COVID-19. ¿PRUDENCIA? LA OMS Y LA CALLE.




Volvemos a oír que el coronavirus puede transmitirse por el aire. Y no ya porque viaje en el cuerpo de turistas en aviones y lo haga tan tranquilo porque los controles de pasajeros son ausentes o inútiles. ¿Para qué hacer PCR (aunque sea grupal) en origen o destino? Mejor rastrear a posteriori, tarea imposible, si aparece algún caso en algún avión, algo probable.  

Ahora la OMS no descarta que el virus de la Covid se transmita por vía aérea”. Responde así a una carta firmada por 239 científicos en el New York Times en que pedían a ese organismo que se tomara en serio tal hipótesis.

¿Qué significa proclamar que no descarta? Nada. Supone una prudencia que no es tal, porque no estamos propiamente ante un experimento científico de dinámica de fluidos o análisis de infectividad aérea de modelos experimentales, que también, sino ante una hipótesis que, de confirmarse, implicaría reforzar las medidas de distancia y barreras como las mascarillas. Pero, ¿qué perderíamos si asumimos ya las bases, aparentemente sólidas, que sostienen esa hipótesis y tomamos esas medidas? Nada dañino. Así pues, ¿Por qué no optar por la prudencia preventiva en un ámbito que dista mucho de ser propiamente científico, como ya se vio? 

Sólo hemos tenido una evidencia en España y otros países científicamente desarrollados: los asesores preventivistas no han evitado nada, actuando sólo de elementos de apoyo a un patético y pretendidamente tranquilizador discurso político.

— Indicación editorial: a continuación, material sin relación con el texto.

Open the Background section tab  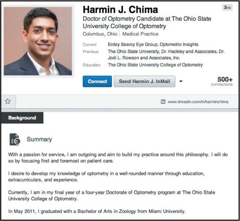pos(22,118)
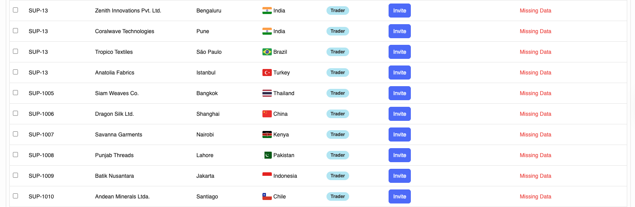Click the Turkey flag icon
This screenshot has width=635, height=207.
[267, 73]
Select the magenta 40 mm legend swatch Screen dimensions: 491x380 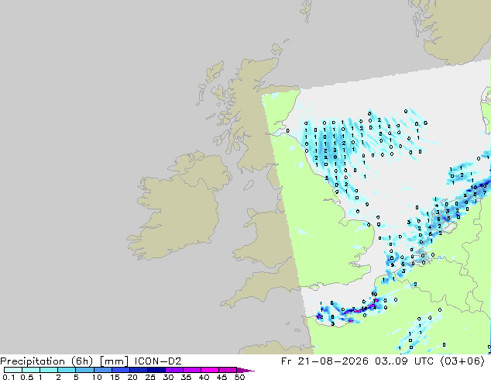point(210,370)
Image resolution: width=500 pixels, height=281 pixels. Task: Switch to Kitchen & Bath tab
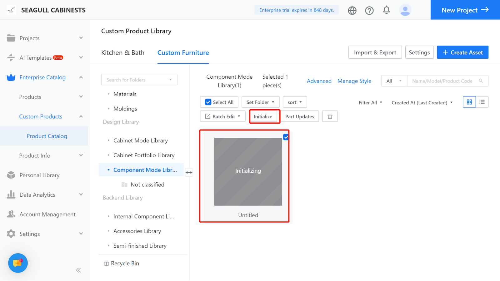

No estamos ahora ante un experimento neutro de contraste de hipótesis, sino ante la decisión de adoptar o no mayor prudencia ante una posibilidad que parece muy probable. Tardar en tomar la decisión correcta de reforzar medidas de distancia y de barrera supondrá más muertes si la hipótesis se confirma y no supondría ningún daño si, por el contrario, la hipótesis no llega a ser confirmada. ¿Por qué tanta parsimonia?

En Scientific American, ya se planteaba esta cuestión el 12 de mayo, aludiendo a un artículo aparecido en Nature, que no es una revista amarilla precisamente, en donde ya se contemplaba esa posibilidad de contagio por vía aérea y se proponía, entre otras cosas, el uso generalizado de mascarillas (aquí mucha gente las lleva como complemento en el codo, el cuello o la muñeca, y más gente no la lleva). Ese artículo de Nature se publicó el 27 de abril. Han pasado más de dos meses, un tiempo insignificante para confirmar una hipótesis, un tiempo vital cuando la hipótesis tiene que ver con muchos cuerpos humanos.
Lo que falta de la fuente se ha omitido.